カテゴリー「■y3. 住宅のアプローチと風景の関わり」の9件の記事

2012.09.08

■ 住宅のアプローチ・構えの風景との関わり-最終回

さて、長々とお伝えしてきましたが、感覚として言いたかったことは・・・

 

 

● 難しい話は不要?

 

もともと私は、論理的思考をあまりしない人間であります。勿論今でもそうです。
お薦めはできませんが・・・笑。理論的思考から導き出される解よりも、直感的に描き上げる手業のような感覚を信じ、それを尊重することが多いように思います。“直感的に良いと思った何か”に感心があるからでしょう。

 

そして、全てを説明できる必要は無いのではないか、上手く説明出来ないことを、説明出来ないままにしておくことも、また躍動的で味わい深いことであると、思うようになったのです。そこにこそ深み・広がりがあるのではないかと。

 


学術的あるいは文化的評価はあまり関係ない(?)、とも言えるのではないか。
感じたままでいいのではないか。
皆さんが感動したもの、そこに必ず価値がある。

====

■ 指示 1 ■
提示文を、一字一句変えずに全文抜き出すこと。
この後の一覧は提示文とは関係がない。

====

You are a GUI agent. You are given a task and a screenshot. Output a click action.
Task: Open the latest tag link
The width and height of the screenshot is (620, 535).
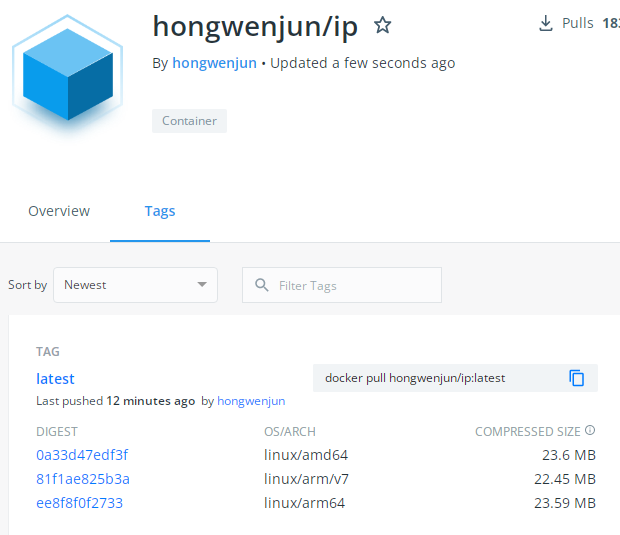[55, 378]
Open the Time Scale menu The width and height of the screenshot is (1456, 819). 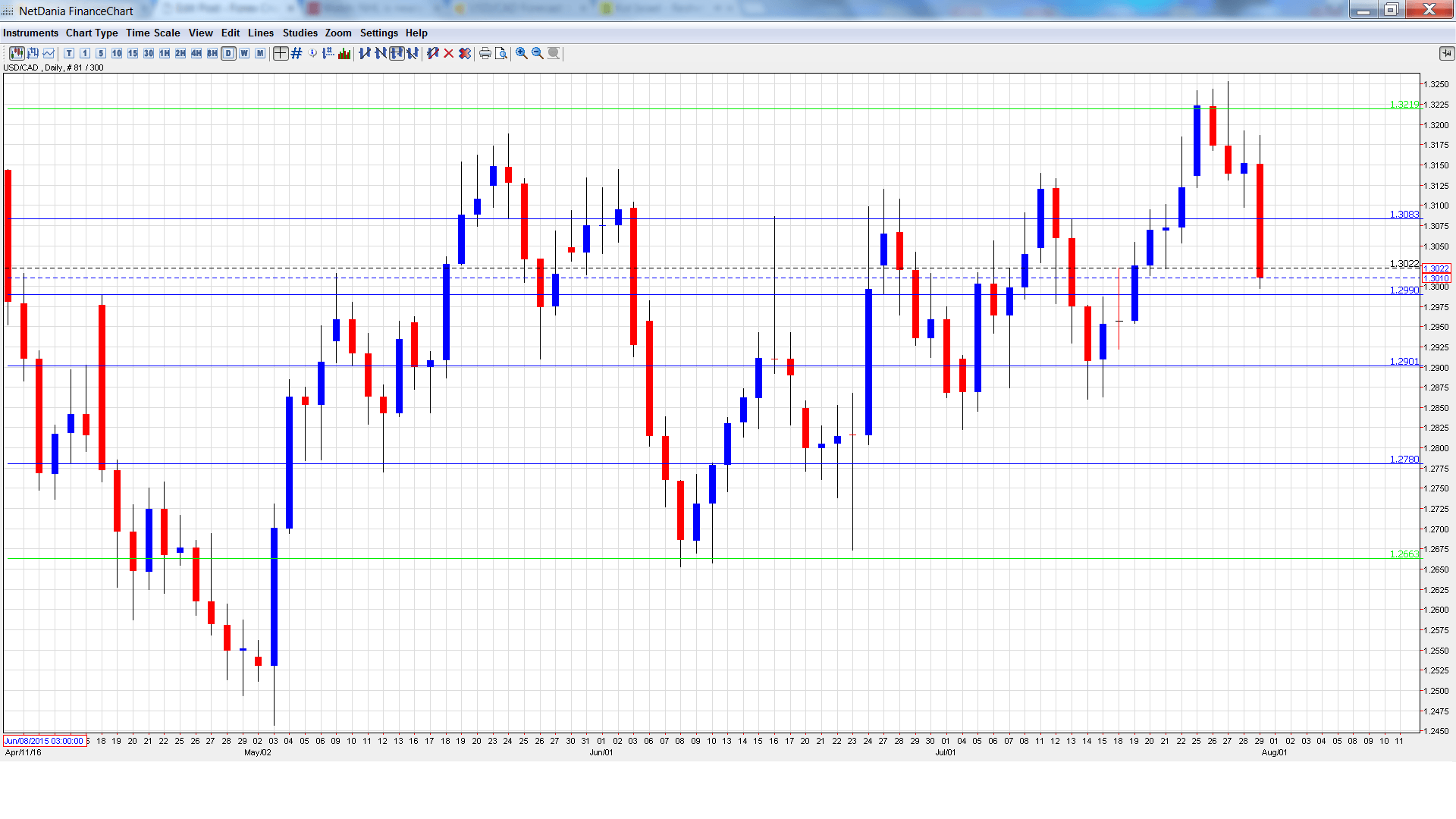click(153, 33)
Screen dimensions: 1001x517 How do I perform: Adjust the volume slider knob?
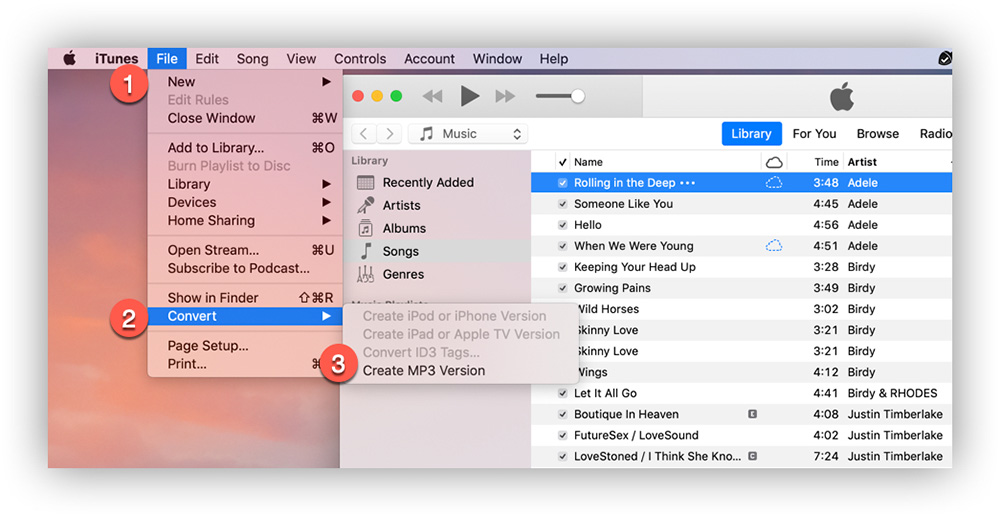point(577,96)
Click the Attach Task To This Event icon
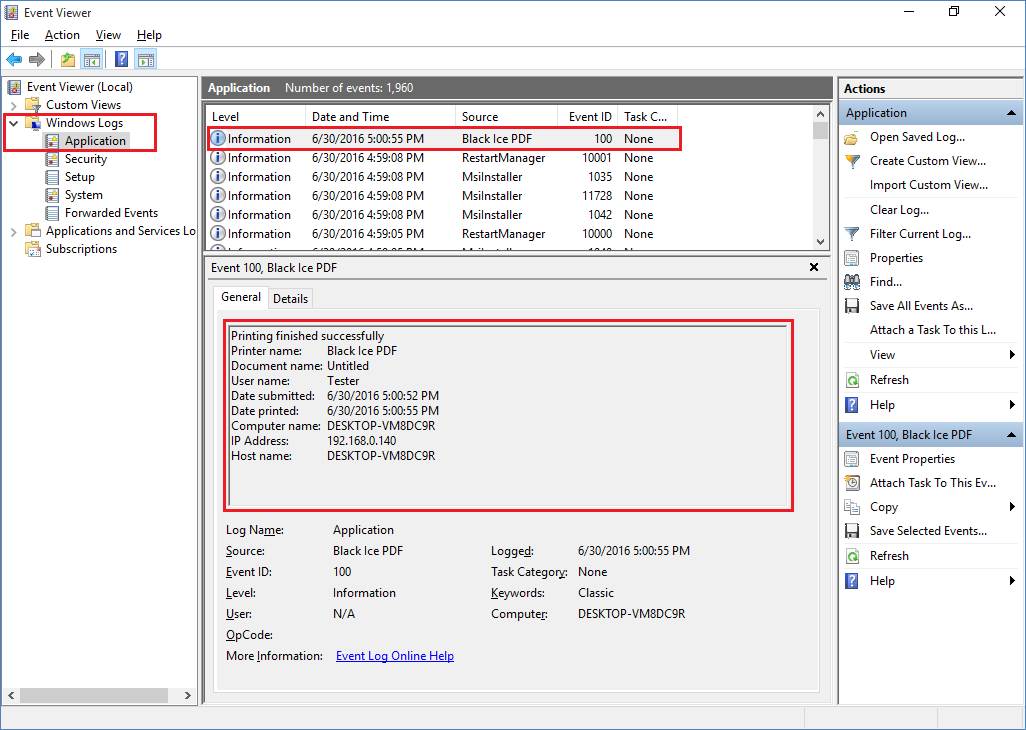Viewport: 1026px width, 730px height. point(852,483)
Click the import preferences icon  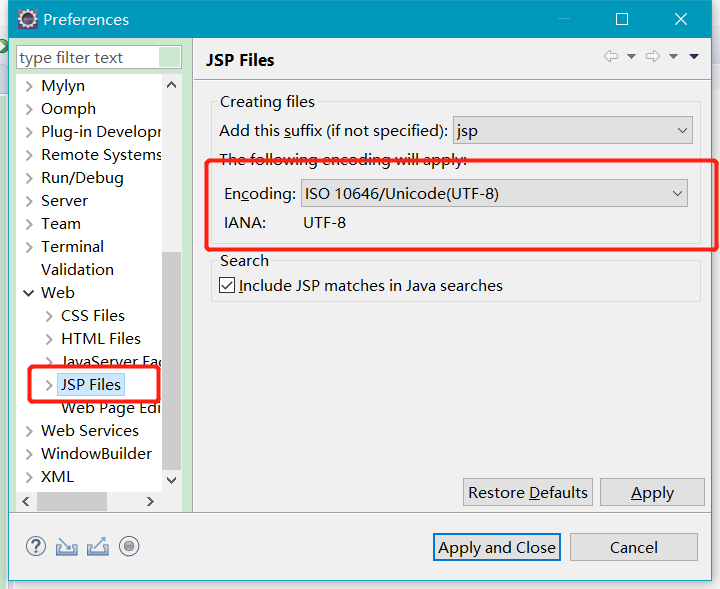pos(66,546)
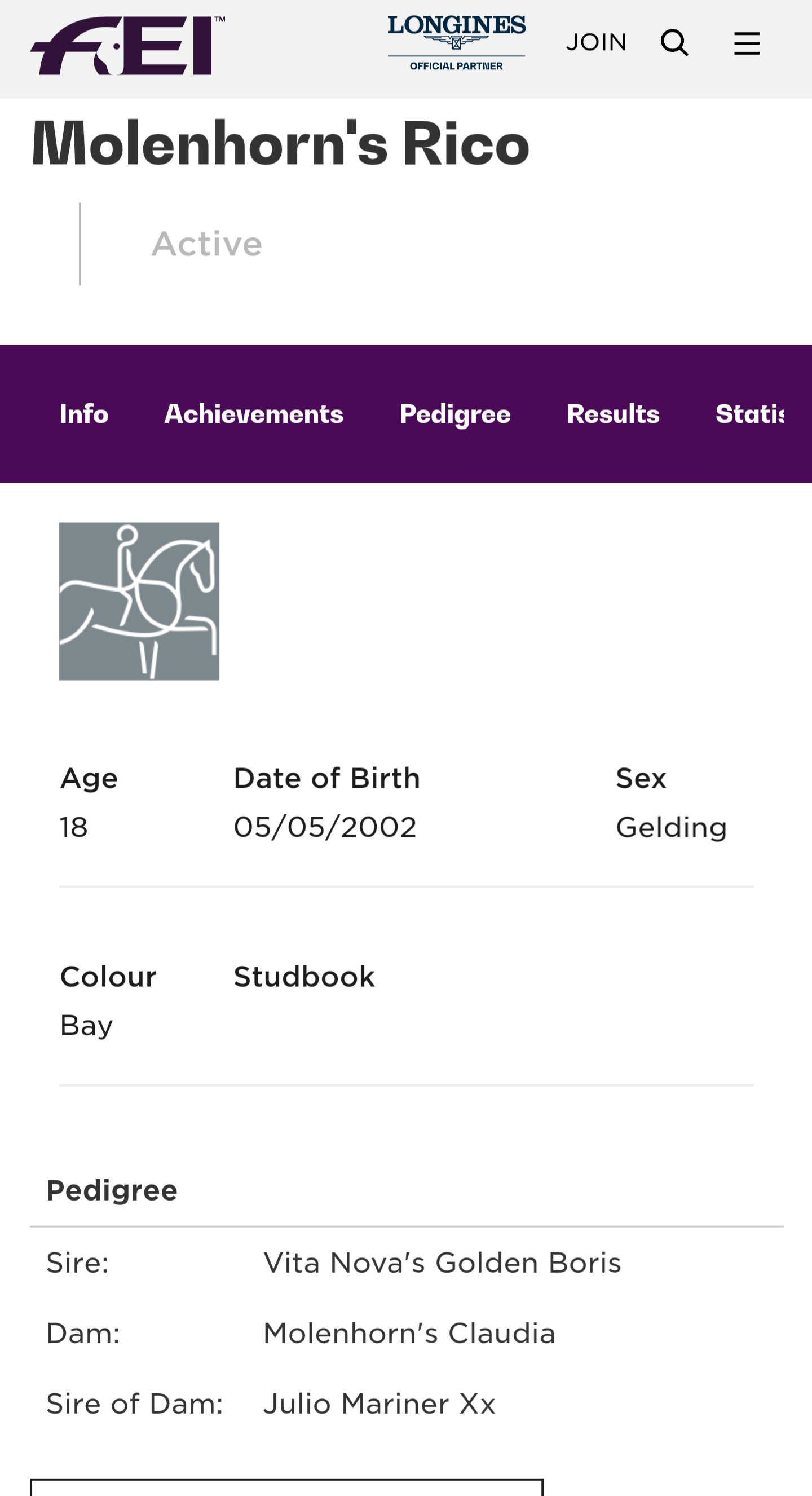Image resolution: width=812 pixels, height=1496 pixels.
Task: Open the Pedigree tab
Action: 455,414
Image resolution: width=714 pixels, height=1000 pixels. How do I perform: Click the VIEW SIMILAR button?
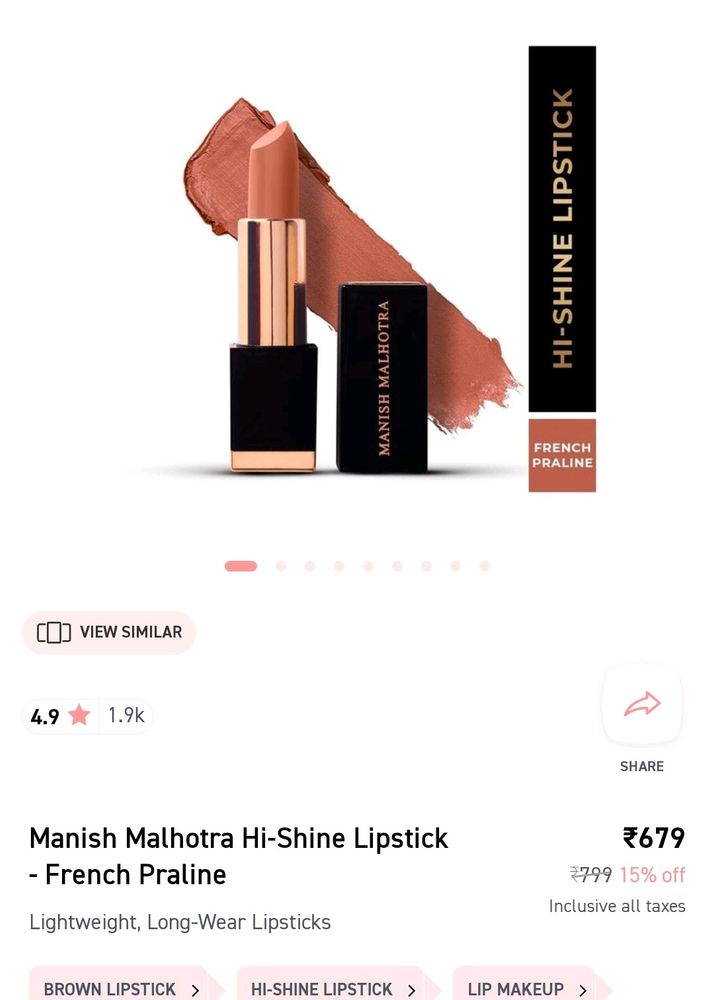108,633
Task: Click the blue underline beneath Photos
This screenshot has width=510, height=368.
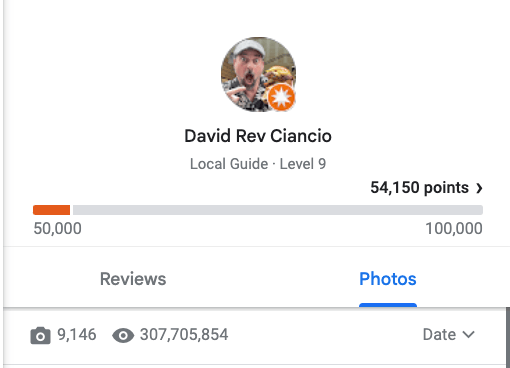Action: (x=388, y=305)
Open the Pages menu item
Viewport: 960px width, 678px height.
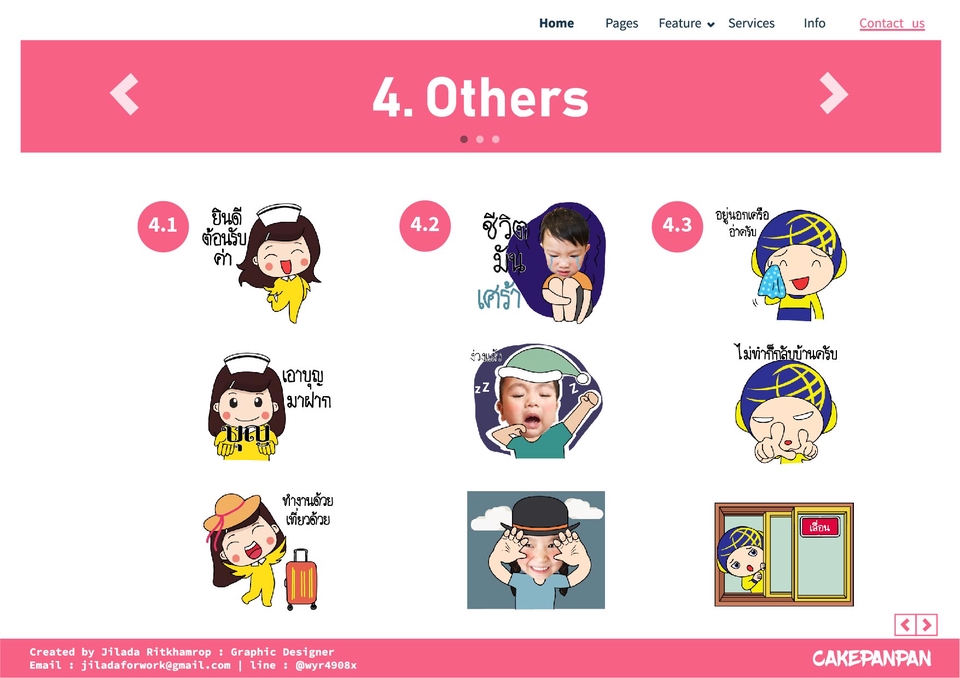(x=621, y=23)
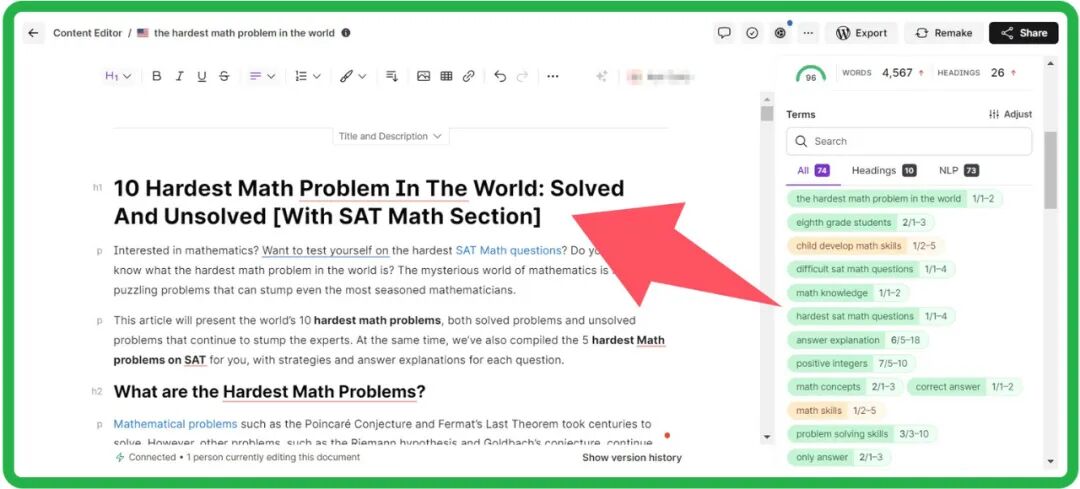Switch to the NLP terms tab
1080x489 pixels.
[x=958, y=170]
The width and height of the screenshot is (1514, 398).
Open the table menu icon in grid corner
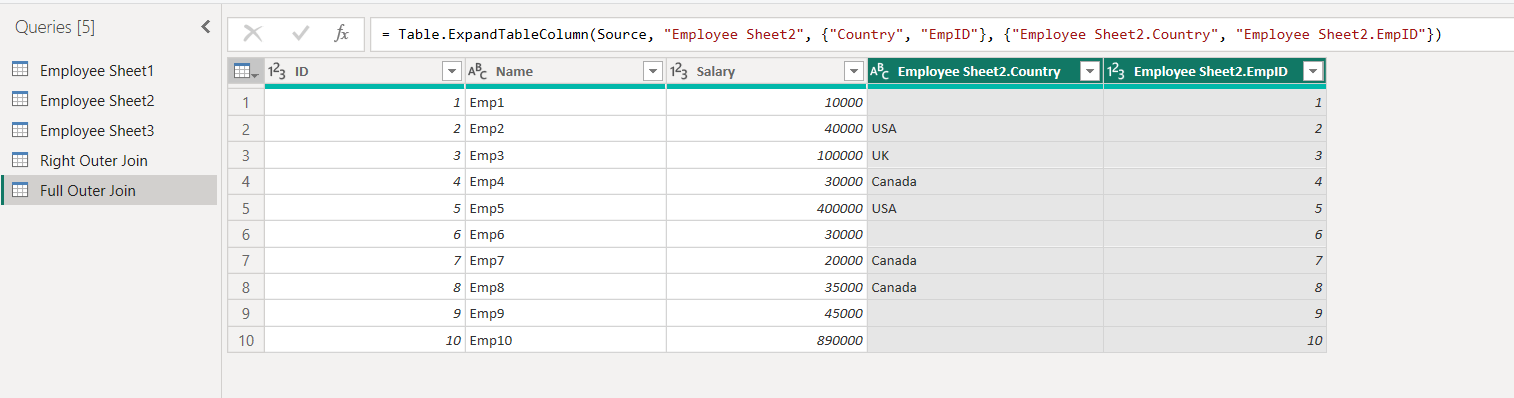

====

■ 指示 2 ■
一覧の「Task: Click the blue underline beneath Photos」を含む行から始め、一覧の最後の行まで、そのまま書き写すこと。画像は答えに含めないこと。

■ 正解 1 ■
カテゴリー「■y3. 住宅のアプローチと風景の関わり」の9件の記事

2012.09.08

■ 住宅のアプローチ・構えの風景との関わり-最終回

さて、長々とお伝えしてきましたが、感覚として言いたかったことは・・・

 

 

● 難しい話は不要?

 

もともと私は、論理的思考をあまりしない人間であります。勿論今でもそうです。
お薦めはできませんが・・・笑。理論的思考から導き出される解よりも、直感的に描き上げる手業のような感覚を信じ、それを尊重することが多いように思います。“直感的に良いと思った何か”に感心があるからでしょう。

 

そして、全てを説明できる必要は無いのではないか、上手く説明出来ないことを、説明出来ないままにしておくことも、また躍動的で味わい深いことであると、思うようになったのです。そこにこそ深み・広がりがあるのではないかと。

 


学術的あるいは文化的評価はあまり関係ない(?)、とも言えるのではないか。
感じたままでいいのではないか。
皆さんが感動したもの、そこに必ず価値がある。

■ 正解 2 ■
Task: Click the blue underline beneath Photos
This screenshot has width=510, height=368.
Action: (x=388, y=305)
Open the Pages menu item
Viewport: 960px width, 678px height.
(x=621, y=23)
Switch to the NLP terms tab
1080x489 pixels.
[x=958, y=170]
The width and height of the screenshot is (1514, 398).
Open the table menu icon in grid corner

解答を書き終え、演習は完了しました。